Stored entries

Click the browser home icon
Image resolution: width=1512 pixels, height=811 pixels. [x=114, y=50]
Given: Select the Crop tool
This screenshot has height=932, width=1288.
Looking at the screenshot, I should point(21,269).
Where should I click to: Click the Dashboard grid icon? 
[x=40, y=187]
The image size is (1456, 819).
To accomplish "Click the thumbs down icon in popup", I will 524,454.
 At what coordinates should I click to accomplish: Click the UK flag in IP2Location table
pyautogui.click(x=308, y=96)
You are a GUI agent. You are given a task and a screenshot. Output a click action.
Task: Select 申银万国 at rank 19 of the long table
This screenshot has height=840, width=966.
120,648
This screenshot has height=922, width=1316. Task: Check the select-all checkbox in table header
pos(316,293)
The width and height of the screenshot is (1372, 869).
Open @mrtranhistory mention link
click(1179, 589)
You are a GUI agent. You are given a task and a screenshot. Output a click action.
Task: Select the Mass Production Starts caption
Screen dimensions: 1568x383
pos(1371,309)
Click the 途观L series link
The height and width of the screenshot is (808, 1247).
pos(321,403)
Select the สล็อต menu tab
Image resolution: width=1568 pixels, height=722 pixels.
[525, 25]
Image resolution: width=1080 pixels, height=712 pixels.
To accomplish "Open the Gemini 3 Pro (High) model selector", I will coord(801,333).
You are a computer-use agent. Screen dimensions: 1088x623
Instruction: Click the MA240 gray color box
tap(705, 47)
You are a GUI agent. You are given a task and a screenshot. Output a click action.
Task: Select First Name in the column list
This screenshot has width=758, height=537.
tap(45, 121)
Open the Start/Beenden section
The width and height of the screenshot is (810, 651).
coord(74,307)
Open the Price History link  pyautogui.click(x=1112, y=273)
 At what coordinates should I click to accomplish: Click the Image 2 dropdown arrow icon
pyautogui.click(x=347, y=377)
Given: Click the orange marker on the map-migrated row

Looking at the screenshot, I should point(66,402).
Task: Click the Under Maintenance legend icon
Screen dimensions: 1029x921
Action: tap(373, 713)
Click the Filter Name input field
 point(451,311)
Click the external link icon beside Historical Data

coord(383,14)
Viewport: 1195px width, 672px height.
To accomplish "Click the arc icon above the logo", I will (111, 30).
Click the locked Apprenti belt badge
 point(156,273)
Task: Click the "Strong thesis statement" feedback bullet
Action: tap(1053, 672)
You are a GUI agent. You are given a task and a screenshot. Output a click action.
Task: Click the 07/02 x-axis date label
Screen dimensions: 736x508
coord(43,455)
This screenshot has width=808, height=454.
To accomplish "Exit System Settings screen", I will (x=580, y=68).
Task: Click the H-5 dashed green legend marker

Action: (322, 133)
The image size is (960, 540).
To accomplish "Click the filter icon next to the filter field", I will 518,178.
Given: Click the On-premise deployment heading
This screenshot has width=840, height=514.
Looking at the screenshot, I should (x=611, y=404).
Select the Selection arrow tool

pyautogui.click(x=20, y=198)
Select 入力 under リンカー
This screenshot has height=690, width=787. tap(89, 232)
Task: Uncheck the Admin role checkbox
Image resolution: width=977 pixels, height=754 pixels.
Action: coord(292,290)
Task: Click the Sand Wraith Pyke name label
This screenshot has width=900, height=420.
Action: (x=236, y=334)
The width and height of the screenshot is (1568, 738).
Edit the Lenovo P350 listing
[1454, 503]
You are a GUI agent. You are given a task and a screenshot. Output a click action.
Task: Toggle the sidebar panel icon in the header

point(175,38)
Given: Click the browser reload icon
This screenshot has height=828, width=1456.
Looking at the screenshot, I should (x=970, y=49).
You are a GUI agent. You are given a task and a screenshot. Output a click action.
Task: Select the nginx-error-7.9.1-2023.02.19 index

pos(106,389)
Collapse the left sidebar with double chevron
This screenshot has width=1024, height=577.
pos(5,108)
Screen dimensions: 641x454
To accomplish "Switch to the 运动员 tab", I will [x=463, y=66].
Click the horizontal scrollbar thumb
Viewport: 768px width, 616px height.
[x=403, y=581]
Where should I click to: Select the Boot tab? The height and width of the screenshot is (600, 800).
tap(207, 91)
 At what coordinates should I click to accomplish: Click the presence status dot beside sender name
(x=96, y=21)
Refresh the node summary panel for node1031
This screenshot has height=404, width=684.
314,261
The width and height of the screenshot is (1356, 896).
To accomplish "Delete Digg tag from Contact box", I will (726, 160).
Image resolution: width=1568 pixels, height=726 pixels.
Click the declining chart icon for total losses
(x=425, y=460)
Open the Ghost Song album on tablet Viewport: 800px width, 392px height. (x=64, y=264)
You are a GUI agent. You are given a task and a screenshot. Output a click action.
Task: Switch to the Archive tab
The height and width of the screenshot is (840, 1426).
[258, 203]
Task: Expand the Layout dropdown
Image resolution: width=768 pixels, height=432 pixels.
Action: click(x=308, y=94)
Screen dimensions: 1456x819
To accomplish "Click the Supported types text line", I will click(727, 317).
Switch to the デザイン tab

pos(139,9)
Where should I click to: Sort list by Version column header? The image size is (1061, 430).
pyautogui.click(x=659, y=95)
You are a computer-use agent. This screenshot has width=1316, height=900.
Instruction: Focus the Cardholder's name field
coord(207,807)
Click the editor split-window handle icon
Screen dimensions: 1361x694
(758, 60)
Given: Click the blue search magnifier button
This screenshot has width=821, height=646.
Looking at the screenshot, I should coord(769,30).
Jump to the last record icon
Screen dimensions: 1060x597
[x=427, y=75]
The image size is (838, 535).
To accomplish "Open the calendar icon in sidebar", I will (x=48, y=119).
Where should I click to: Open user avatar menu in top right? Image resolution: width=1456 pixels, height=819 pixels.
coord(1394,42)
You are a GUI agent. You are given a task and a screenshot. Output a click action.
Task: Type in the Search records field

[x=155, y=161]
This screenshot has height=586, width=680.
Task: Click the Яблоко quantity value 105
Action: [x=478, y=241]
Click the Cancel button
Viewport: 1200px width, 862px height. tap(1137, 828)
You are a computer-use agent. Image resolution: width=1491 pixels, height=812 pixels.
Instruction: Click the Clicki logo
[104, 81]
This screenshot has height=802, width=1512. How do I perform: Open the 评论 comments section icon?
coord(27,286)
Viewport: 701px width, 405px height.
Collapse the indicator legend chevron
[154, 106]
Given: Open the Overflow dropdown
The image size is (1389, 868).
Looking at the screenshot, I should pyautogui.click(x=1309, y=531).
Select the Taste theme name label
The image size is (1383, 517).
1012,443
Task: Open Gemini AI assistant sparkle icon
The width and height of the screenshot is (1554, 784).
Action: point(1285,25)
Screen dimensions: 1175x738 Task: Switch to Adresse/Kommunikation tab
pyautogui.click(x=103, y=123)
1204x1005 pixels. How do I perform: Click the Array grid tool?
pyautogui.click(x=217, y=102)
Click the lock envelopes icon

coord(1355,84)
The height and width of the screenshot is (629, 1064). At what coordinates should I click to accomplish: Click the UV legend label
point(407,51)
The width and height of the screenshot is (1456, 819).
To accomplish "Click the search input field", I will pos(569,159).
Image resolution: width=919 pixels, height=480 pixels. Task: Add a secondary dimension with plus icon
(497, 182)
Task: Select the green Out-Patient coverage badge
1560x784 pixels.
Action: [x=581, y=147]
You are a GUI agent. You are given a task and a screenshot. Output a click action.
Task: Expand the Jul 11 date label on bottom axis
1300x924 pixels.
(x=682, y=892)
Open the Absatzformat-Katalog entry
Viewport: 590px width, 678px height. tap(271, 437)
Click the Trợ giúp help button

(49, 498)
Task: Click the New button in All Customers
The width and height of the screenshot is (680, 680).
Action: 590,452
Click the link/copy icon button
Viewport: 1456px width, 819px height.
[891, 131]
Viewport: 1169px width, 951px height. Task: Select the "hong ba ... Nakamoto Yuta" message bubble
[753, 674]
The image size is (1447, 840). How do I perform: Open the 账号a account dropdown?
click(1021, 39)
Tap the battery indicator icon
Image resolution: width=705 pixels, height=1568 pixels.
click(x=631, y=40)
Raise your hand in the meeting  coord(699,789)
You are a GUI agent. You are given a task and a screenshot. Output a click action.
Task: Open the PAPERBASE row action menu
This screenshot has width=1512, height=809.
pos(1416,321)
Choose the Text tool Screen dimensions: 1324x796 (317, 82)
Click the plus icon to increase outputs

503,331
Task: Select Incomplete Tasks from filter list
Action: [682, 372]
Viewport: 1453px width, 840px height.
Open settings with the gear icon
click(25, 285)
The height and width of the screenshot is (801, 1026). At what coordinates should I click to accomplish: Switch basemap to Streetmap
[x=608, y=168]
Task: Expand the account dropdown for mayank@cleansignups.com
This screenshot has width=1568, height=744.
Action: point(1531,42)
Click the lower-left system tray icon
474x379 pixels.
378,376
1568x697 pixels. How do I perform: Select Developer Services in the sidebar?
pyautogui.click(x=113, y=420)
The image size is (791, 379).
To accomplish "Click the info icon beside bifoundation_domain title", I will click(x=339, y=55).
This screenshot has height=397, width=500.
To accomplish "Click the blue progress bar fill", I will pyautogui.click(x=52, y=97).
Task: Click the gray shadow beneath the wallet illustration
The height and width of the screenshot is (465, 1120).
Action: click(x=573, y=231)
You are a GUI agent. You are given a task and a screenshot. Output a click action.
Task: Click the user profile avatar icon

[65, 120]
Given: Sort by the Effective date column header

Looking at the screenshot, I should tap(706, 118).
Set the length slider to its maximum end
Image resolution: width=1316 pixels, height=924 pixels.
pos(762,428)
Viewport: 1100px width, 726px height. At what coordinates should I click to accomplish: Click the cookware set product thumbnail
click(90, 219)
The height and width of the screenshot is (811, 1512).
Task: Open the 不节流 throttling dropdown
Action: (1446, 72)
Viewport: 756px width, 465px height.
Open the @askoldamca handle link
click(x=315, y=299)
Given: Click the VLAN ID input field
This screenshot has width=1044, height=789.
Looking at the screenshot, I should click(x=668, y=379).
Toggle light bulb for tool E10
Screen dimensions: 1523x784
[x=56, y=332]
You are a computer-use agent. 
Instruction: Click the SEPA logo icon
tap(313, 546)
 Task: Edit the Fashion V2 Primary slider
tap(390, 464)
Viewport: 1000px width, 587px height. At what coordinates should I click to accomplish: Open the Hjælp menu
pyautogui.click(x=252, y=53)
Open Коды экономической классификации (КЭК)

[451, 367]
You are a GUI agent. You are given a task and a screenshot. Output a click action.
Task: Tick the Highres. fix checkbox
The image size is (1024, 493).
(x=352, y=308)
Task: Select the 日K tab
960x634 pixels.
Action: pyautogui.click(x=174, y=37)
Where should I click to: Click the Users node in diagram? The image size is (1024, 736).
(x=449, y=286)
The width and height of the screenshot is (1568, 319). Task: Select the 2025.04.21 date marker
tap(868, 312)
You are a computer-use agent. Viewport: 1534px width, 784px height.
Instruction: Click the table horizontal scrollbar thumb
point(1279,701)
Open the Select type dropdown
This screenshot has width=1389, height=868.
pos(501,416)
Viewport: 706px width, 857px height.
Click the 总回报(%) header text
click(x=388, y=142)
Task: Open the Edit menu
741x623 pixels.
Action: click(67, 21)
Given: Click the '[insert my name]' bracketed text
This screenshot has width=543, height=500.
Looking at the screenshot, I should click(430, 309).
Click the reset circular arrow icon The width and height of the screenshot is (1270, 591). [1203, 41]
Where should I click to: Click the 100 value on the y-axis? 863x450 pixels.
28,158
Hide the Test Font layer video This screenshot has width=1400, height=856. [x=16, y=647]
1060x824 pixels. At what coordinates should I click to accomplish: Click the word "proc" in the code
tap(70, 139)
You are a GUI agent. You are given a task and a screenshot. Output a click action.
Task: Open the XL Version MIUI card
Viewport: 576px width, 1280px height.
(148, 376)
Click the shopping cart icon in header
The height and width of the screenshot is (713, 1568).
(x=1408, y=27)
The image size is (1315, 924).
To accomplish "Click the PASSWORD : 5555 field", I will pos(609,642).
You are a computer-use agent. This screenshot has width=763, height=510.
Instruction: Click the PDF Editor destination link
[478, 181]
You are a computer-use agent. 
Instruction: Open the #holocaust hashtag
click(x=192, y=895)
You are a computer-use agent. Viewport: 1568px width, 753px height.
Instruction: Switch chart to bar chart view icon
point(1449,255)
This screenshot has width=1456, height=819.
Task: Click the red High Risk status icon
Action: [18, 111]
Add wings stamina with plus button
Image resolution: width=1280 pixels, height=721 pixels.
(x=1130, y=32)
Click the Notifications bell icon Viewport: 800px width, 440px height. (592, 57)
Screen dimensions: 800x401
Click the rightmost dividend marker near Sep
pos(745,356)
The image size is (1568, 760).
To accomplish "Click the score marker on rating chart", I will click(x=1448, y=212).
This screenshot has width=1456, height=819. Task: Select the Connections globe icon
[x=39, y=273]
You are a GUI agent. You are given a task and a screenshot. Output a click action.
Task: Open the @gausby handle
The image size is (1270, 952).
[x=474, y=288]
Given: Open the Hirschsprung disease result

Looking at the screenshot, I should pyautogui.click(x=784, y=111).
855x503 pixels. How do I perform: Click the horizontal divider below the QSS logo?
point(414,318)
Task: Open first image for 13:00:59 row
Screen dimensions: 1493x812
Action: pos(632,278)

TO BE DONE: Rewrite the data from its start up to and including the line containing "Looking at the screenshot, I should point(21,269).", replacing "Crop tool" with "Eraser tool" and leaving everything else unchanged.

TASK RESPONSE:
Click the browser home icon
Image resolution: width=1512 pixels, height=811 pixels. [x=114, y=50]
Given: Select the Eraser tool
This screenshot has height=932, width=1288.
Looking at the screenshot, I should point(21,269).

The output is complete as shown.